This is mostly done so they can independently manage resources, though
it is also necessary to do some common container operations - the
'podman stats' and 'podman top' commands, for example, track processes
in the container by its CGroup.
The exception I mentioned was rootless containers in a CGroup v1
environment. There is no support for delegation to rootless containers
in the V1 hierarchy, so the containers have no permission to create
CGroups.
For most people, this is perfectly sufficient, but we definitely
recognize that there are use cases that require keeping containers in
CGroups managed elsewhere - most notably, from systemd unit files.
There is work ongoing at [1] to enable this, though I caution that
there are a lot of moving parts here - we don't just need support in
Podman, but also in 'runc' - Podman isn't actually creating the new
CGroup for the container, the OCI runtime (usually 'runc') is.
Also, a bit more context: the Conmon CGroup is not the container
CGroup. Conmon creates its own CGroup (for various legacy reasons -
we're evaluating whether these still hold true, and this could change)

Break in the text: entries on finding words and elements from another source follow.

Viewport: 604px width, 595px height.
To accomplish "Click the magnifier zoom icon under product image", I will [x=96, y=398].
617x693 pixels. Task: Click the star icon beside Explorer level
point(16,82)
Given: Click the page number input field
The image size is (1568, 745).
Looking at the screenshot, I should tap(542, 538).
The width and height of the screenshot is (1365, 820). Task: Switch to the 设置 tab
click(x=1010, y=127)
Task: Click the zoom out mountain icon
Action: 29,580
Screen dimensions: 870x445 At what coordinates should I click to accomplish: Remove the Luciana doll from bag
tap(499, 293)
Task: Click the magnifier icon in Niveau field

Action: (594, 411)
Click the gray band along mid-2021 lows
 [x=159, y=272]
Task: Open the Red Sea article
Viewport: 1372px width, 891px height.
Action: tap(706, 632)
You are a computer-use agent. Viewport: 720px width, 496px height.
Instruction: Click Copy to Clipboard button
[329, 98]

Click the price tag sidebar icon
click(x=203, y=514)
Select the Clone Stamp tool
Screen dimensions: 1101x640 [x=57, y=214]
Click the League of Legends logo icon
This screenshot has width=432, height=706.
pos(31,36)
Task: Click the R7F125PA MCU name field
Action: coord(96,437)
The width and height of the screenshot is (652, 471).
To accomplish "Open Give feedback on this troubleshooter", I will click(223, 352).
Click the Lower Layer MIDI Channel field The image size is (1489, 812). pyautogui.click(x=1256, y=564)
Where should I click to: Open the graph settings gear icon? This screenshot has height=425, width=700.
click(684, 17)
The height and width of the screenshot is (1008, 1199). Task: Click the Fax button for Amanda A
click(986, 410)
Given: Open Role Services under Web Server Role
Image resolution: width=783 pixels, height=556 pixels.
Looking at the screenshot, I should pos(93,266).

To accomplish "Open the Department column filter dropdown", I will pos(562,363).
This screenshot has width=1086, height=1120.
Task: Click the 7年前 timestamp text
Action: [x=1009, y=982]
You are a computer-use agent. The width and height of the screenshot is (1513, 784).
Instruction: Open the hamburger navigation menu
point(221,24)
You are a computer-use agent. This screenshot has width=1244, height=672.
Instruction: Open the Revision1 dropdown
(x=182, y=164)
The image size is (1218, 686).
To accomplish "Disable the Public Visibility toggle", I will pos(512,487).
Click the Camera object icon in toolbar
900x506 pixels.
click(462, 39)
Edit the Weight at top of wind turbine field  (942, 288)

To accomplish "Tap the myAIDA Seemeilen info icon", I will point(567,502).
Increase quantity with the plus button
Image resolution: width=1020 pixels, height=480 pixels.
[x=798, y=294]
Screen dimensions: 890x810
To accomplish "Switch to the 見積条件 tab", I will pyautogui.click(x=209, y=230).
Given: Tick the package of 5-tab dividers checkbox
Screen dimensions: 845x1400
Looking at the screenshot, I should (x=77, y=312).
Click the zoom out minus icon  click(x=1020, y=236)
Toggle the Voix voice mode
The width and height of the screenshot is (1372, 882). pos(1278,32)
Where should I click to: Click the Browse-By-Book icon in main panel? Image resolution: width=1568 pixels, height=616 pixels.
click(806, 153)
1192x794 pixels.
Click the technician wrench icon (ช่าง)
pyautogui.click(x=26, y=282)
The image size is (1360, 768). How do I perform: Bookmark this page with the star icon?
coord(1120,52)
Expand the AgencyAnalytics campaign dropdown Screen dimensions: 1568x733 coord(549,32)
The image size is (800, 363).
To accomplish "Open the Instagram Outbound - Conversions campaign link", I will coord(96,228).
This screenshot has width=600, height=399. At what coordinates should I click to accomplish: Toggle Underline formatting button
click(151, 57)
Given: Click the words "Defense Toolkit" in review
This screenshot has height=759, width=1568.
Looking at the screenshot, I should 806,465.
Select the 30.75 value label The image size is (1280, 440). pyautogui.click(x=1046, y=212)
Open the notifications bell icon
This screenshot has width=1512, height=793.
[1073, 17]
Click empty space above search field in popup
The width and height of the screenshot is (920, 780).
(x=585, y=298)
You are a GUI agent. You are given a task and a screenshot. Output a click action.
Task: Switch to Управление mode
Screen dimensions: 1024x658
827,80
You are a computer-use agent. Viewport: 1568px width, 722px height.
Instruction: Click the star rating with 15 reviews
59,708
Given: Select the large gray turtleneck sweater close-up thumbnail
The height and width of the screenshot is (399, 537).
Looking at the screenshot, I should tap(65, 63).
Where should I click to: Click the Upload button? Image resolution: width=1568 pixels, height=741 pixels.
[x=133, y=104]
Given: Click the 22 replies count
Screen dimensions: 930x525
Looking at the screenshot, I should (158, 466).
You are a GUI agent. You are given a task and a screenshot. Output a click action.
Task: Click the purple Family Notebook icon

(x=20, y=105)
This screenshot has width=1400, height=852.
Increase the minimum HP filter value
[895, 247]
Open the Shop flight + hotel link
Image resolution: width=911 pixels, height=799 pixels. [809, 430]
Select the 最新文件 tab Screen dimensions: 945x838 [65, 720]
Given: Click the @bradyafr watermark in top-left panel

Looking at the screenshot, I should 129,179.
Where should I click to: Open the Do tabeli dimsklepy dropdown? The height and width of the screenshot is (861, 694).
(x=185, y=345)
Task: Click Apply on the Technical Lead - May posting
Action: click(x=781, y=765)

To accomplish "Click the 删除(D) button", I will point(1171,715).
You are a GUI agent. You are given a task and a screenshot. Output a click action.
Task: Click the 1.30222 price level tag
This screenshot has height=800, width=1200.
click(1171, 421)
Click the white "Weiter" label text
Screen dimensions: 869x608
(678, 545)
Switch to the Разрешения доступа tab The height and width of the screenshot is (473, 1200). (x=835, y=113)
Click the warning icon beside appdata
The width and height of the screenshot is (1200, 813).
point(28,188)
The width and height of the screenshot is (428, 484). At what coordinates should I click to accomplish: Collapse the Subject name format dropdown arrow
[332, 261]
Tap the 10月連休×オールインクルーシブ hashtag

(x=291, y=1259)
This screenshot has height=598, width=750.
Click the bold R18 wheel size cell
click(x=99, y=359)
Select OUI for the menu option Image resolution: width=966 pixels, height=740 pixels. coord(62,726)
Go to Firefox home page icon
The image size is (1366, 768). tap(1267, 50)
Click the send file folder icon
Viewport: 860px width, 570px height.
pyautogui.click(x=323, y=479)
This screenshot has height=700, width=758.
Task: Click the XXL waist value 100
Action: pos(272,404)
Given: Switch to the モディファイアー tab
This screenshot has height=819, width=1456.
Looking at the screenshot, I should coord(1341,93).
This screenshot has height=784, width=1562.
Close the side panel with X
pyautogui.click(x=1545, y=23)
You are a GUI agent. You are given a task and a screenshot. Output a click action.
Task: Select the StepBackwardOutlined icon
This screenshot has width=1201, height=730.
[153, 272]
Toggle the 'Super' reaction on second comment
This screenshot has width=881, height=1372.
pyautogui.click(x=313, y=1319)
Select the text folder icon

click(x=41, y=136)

and then spawns the OCI runtime - and then the OCI runtime spawns its
own CGroup. So you'll have a Conmon CGroup and another for the actual
container (the two 'libpod' cgroups).
The parent situation is simpler to explain; Podman launches conmon,
and then conmon double-forks to daemonize. At that point, the two are
effectively separate; Podman itself can go away completely, and the
Conmon process will continue managing the container. This is
deliberate - Podman is just the frontend that launches the container,
and we don't need it to keep running once the container is started.
Because of this, we recommend tracking Conmon, not Podman, with unit
files. In Podman 1.5.0 and later, 'podman generate systemd' will
properly handle this, creating a unit file that tracks Conmon using
PID file.
I hope this helps explain things.
Thanks,
Matt Heon
[1]
https://github.com/containers/libpod/pull/3581